Analysis: Parallel Evolution or Singular Genesis?
So, which dataset is correct? Was it a single spark on a baseball field or a slowly building fire on a basketball court? My conclusion is that this may be the wrong question entirely. The late 1970s was a period of cultural transition. The stoicism of previous generations was giving way to more expressive forms of celebration. The “low five,” an artifact of jazz culture from the 1920s, was already a common gesture. The conceptual leap from a low five to a high five is not, in the grand scheme of human innovation, a monumental one.
It’s entirely possible, even probable, that the gesture was a product of parallel evolution.
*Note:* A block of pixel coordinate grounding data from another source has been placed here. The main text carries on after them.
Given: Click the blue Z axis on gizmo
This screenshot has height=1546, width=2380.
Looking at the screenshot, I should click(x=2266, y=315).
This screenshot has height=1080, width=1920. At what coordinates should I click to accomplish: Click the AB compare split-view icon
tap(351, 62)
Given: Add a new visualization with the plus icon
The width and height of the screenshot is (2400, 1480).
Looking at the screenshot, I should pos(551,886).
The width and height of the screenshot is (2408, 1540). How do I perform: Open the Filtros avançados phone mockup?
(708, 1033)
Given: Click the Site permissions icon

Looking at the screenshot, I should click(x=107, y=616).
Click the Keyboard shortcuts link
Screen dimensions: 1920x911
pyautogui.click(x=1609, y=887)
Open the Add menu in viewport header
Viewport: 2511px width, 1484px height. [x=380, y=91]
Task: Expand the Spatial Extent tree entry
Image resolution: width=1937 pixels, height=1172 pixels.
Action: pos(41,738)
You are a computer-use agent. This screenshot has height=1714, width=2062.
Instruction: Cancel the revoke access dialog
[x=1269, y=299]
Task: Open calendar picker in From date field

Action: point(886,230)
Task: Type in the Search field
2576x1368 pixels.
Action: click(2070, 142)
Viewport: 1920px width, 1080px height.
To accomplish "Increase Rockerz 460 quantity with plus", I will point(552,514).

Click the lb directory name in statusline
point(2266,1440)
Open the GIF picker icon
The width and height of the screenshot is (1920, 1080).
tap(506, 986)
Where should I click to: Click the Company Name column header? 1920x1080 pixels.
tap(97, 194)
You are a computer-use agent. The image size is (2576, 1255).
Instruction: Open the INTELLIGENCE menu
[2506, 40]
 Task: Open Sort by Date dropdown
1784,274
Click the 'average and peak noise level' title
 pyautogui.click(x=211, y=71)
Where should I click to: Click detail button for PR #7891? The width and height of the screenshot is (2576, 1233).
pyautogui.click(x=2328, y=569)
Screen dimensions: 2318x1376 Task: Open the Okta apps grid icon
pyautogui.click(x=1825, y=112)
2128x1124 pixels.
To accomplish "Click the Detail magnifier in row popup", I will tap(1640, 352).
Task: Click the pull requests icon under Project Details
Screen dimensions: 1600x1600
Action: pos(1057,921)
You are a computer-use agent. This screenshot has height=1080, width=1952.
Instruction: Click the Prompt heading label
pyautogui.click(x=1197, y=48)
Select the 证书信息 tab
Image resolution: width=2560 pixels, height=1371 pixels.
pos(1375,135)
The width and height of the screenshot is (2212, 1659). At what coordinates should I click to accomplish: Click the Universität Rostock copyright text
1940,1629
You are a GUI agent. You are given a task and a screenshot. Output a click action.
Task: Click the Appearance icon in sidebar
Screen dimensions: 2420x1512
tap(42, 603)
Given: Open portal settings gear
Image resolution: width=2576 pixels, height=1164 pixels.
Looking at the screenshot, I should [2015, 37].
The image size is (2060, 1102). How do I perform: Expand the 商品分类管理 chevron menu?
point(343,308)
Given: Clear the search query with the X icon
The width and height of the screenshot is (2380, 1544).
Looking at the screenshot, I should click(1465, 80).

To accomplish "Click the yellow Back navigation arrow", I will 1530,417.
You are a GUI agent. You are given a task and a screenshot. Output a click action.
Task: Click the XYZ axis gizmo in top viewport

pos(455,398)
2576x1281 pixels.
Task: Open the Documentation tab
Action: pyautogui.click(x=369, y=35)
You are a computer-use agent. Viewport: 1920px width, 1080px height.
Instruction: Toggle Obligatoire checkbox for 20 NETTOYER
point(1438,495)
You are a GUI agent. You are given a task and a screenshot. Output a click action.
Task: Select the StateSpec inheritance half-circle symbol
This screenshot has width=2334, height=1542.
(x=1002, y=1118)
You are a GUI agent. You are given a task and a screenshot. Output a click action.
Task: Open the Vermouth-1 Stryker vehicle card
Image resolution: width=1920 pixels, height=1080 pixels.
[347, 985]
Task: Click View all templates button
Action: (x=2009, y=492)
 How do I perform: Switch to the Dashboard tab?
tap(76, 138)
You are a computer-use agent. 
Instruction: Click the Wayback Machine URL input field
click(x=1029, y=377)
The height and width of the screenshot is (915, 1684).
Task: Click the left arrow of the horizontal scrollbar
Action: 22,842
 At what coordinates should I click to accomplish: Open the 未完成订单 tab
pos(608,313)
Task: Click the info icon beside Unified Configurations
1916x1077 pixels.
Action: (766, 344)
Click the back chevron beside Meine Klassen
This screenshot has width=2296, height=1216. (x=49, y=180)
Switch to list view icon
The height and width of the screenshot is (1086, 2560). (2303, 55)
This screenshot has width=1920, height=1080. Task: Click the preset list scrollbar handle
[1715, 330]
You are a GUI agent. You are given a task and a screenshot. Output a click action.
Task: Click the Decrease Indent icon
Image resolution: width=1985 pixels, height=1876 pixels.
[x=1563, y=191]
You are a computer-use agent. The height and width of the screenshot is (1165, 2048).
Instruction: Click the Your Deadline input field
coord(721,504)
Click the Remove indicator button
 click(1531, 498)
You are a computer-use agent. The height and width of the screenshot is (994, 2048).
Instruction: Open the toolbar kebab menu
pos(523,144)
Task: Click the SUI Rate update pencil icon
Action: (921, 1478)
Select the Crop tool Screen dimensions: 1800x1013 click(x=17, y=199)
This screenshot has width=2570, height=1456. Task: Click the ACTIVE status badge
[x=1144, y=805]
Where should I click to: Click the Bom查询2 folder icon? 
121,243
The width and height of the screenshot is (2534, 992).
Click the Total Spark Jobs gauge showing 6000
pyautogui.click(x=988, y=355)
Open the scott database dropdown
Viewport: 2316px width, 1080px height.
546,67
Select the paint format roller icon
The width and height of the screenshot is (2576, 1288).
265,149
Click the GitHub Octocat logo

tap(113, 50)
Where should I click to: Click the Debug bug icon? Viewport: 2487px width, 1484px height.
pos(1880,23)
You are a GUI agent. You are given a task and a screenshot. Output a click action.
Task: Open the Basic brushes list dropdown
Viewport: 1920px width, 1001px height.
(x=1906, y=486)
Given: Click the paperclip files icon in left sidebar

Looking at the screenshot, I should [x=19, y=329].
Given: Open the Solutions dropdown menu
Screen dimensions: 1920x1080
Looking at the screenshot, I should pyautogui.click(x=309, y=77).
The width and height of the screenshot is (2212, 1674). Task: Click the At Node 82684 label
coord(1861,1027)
Like the independent discovery of calculus by Newton and Leibniz, perhaps the high five was an idea whose time had simply come. It was a gesture waiting to be born from the zeitgeist of American sports.
However, if forced to designate a primary origin point based on verifiable data, the evidence for Glenn Burke and Dusty Baker on October 2, 1977, is more robust. It has a date, a public venue, and a clear, sequential narrative of its subsequent adoption. The Cardinals’ role seems to be less of invention and more of popularization—they were the super-spreaders who took the gesture from a regional phenomenon to a national pandemic of percussive joy.
Conclusion: The Enduring Protocol
Today, the high five is ubiquitous. It is a universal signifier of agreement, celebration, and camaraderie. It transcends language and culture. Babies are taught to do it before they can form coherent sentences. It has its own variations—the “down low, too slow,” the air five, the double high five. It has become a fundamental unit of non-verbal human communication.
Whether it was born in a moment of home run glory or forged in the sweat of a thousand basketball practices is, perhaps, secondary. The investigation reveals a deeper truth about culture. Ideas, even physical ones, don’t always have a single, clean origin. They emerge, they are adopted, they are modified, and they spread. The story of the high five is not just about who did it first. It’s about a simple, elegant solution to a basic human need: to share a moment of triumph. And for a species that spends so much time in conflict, the shared instinct to raise an open palm in peace and celebration, rather than a closed fist in anger, is a data point I find surprisingly… hopeful.